Once someone has experienced burrata, the Italian cheese filled with mozzarella and fresh cream, there’s really no going back. Slicing it open to reveal the decadently creamy interior and enjoying it with a little olive oil and cracked pepper or atop a fresh-from-the-oven pizza is many a pizza lover’s dream come true.

“I first had burrata in 2002 and lusted after it until I finally had it in my hands,” says Brad Kent, executive chef at Olio Pizzeria & Café (pizzeriaolio.com) in Los Angeles. “Since then, it has been a love affair that I believe will last a lifetime.” Kent has been using burrata on pizza since 2002 and has had it as a staple on Olio’s signature pizza, the Margherita Plus, since Olio opened in 2010. The pizzeria sells approximately 200 burrata-topped pizzas per week, he notes. “Burrata is not difficult to find locally, since we are lucky enough to have two exquisite burrata cheese manufacturers in Los Angeles,” says Kent. “The local product we use has a shelf life of about five days, and we choose to use all of our fresh cheeses, including fior di latte mozzarella and locally made ricotta, within three days of manufacture for the brightest and sweetest dairy flavor.”

“Nutella is one of those classic Italian products that I knew I wanted to incorporate into the dessert menu in some way. I tried about 10 different combinations and knew immediately when I had the winner.”
—Sharon Ardiana, Gialina and Ragazza

Nuts About Nutella

The Nutella pies at Gialina and Ragazza were inspired by an ice cream cone in Siena, Italy.

Nutella has been a popular staple in Italy since the mid-1960s, and its delicious combination of chocolate and hazelnut can be enjoyed on everything from toast to fruit to pizza. Pizza chefs in the United States have only recently caught on to its delectable versatility, but, as the number of Neapolitan-style pizzerias have grown, so have the number of Nutella-topped pies.

Sharon Ardiana has been utilizing Nutella at her San Francisco-based pizzerias Gialina (gialina.com) and Ragazza (ragazzasf.com) since they opened in 2007 and 2010, respectively. “Nutella is one of those classic Italian products that I knew I wanted to incorporate into the dessert menu in some way,” she says. “I tried about 10 different combinations and knew immediately when I had the winner.”

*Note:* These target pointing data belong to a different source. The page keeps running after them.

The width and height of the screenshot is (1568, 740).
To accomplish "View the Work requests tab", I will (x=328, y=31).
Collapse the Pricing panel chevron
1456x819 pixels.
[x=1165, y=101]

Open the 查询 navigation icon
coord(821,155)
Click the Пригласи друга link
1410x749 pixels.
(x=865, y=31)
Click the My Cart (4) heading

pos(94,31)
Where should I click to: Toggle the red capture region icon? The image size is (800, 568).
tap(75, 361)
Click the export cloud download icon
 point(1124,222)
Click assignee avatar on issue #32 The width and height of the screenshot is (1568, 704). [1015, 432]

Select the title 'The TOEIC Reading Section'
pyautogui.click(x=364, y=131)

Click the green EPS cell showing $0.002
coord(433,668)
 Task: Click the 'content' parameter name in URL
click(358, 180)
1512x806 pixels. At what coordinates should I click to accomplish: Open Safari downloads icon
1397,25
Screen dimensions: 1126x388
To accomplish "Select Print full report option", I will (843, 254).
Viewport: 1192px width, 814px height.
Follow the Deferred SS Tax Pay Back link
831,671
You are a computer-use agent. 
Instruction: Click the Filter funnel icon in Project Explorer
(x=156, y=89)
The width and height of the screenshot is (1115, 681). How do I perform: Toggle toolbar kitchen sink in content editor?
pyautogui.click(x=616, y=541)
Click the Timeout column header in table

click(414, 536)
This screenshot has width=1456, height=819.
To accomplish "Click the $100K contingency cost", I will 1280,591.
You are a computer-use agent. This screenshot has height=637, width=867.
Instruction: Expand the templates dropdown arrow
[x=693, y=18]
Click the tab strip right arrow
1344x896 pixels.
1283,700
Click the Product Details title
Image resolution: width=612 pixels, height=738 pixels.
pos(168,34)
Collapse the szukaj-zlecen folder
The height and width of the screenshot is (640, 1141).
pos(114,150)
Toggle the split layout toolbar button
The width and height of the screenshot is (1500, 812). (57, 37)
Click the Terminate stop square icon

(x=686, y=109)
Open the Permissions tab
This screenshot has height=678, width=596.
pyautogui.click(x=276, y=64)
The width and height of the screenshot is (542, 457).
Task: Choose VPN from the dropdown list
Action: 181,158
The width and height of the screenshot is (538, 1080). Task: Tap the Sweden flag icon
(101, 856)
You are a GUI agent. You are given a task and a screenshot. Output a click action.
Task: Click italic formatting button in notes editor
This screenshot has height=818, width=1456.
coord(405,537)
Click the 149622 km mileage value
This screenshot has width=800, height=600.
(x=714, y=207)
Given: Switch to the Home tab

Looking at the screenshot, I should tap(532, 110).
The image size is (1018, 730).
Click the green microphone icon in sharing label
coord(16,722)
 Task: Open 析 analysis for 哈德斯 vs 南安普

The pizza, which combines Nutella, mascarpone and Amaretti (an Italian almond-flavored macaroon), generates about 50 orders per week at Gialina and 20 per week at Ragazza. As for the inspiration behind the unique combination of toppings, Ardiana explains, “I remembered an ice cream cone I had in Siena, Italy. The inside was swathed with gianduja (hazelnut chocolate), the cone was the crunch, and the ice cream was the creamy part.” Since she didn’t want ice cream melting on the pizza, Ardiana swapped out the ice cream for mascarpone, which she fashions to resemble soft-serve vanilla, and adds Amaretti—one of her favorites—for crunch.

“It’s not a single-size dessert,” Ardiana adds. “It’s a commitment that the whole table must make. But, like regular pizza, it’s also great the next morning!”

Liz Barrett is PMQ's editor at large.